Kim s’était enrôlée volontaire dans la C.A.T.. Elément de valeur du dernier opus, elle a voulu faire du zèle, et s’est donnée encore plus à fond cette fois ci, espionnant le club dans les moindres recoins. Malheureusement, le Stade Louis 2 étant plus vaste et plus complexe que sa petite île, elle s’y est perdu et n’a pu participer au montage avec le reste de la troupe. Elle a quand même trouvé le moyen de nous faxer en sms son rapport perso, que nous publions en intégralité…

7h05 : Pastor gare sa voiture.
Deux petits vieux qui passaient par là lui lancent une pléiade de critiques concernant le recrutement. « Vous voulez gagner la ligue des champions avec toutes les chèvres que vous nous avez acheté ». « Nous on voulaient des Hoodle, des Onnis pas des Eloi et des Mazhar ».
Pasor leur dit : « D’une part, j’ai acheté personne, d’autre part, c’est qui tous ces noms ? »
Les petits vieux perdent patience et s’en vont.

8h00 : Chevanton victime d’une fracture de l’os du plus gros orteil au cours de la soirée sals… de l’entraînement de la veille se réveille à l’hôpital. Il va acheter le journal l’Equipe au Kiosque de l’Hosto pour voir quel sera le prochain match de l’ASM.
8h10 : Chevanton retourne se coucher et se met à lire son journal. Malheureusement, il s’est trompé, et a acheté un journal sur la chasse et l’environnement en Principauté, déplorant la diminution drastique de la faune pigeonniere dans les alpes maritimes.

9h25 : Les candidats au poste d’entraîneur arrivent dans les bureaux de l’administration du club : Le premier est Vahid.
Première question posée et qui sera la même pour chaque candidat : « Quelles sont vos prétentions salariales ? » Vahid répond 9M€ par an. Pastor et Brianti sont proches de la syncope.
« Moi coach Vahid, grand entraîneur à Lille et Paris. Permis à équipe avec Fiorèse et Déhu titulaires finir 2ème. » Pastor reste béat, il n’a jamais entendu de Fiorèse ou Déhu dans l’immobilier.

9h52 : Tous ont commencé le footing sauf un seul Kapo.
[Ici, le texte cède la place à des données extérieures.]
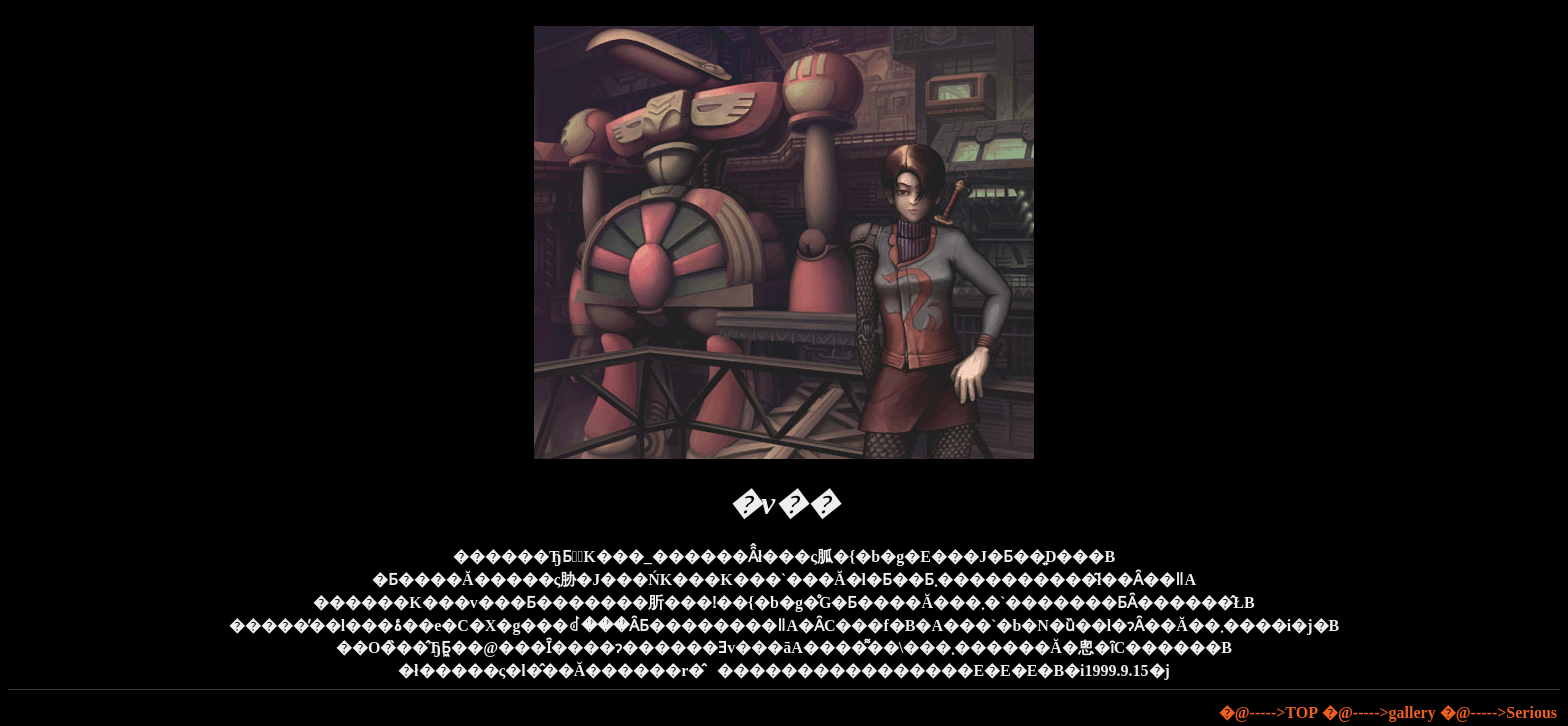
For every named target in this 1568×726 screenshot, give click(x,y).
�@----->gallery (1379, 712)
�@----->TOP (1268, 712)
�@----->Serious (1498, 712)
Petit s’étonne :
« – Comment Monsieur Kapo, qu’est-ce qui vous permet de ne pas faire la séance avec les autres ?
-Je dois aussi faire comme eux coach ?
-Mais Kapo, vous êtes un professionnel que je sache
-Ah pardon coach, l’an passé, je ne faisais que tenir des serviettes de Nedved et Del Piero en échange Capello me permettait de les regarder s’entraîner. »

10h30 : Un nouveau candidat arrive c’est Guy Lacombe
A la traditionnelle question sur ses prétentions salariales, il répond qu’1M€ par an lui suffiraient à lui et ses adjoints.
Puis il commence son discours : « Moi, c’est Lacombe, Guy Lacombe, je suis un bâtisseur, les fondements actuels de l’équipe ne sont pas solides, si vous me choisissez ma priorité sera de bétonner tout cela ».
Pastor et Brianti semblent heureux, ils ont en face d’eux quelqu’un dont ils comprennent le langage.
« Par contre, j’ai déjà eut des démêlés dans mon ancien club avec ce putain de con de merde de président de (censuré) de mes deux qu’il faut pas que ça recommence où je sens que je vais tout péter les siéges jaunes ! »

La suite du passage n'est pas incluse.